Another oil sketch for this composition exists. That canvas (Gemäldegalerie, Berlin) is in color and represents an earlier stage of the design, showing a more cursory handling of poses and spatial structures. While in the first study Maulbertsch was able to arrange the overall chromatic relationships, the grisaille technique of the Museum’s canvas allowed him to clarify the distribution of light and dark, while further refining individual figures toward the final form he gave them on the ceiling in Győr. Oil sketches of this kind not only served the artist in developing the design and iconography, but also gave the patron opportunity to examine and approve the work proposed. For the Győr commission, review by the patron must have prompted iconographic revisions that Maulbertsch incorporated into the finished ceiling painting, such as the addition of further royal and holy women at the center and bottom, or the omission of the standing figure garbed in a dalmatic at the center right, probably the martyr Saint Stephen, to whom Maulbertsch devoted separate frescoes in the Cathedral (see Franz Martin Haberditzl, Franz Anton Maulbertsch 1724–1796, Vienna 2006, fig. 263).

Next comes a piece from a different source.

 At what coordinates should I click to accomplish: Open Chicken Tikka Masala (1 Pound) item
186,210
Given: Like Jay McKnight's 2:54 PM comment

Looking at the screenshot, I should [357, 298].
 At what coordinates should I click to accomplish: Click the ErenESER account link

The Museum’s oil sketch probably dates between the signing of the contract on May 27, 1772, and the commencement of the Glorification fresco in the spring of 1773. The color study in Berlin could have been completed prior to entering into the contract, but a somewhat later date is possible for it as well. The relative flatness of the Glorification composition, in comparison to earlier works, is consistent with the artist’s gradual accommodation of his style to Neoclassical taste during the 1770s.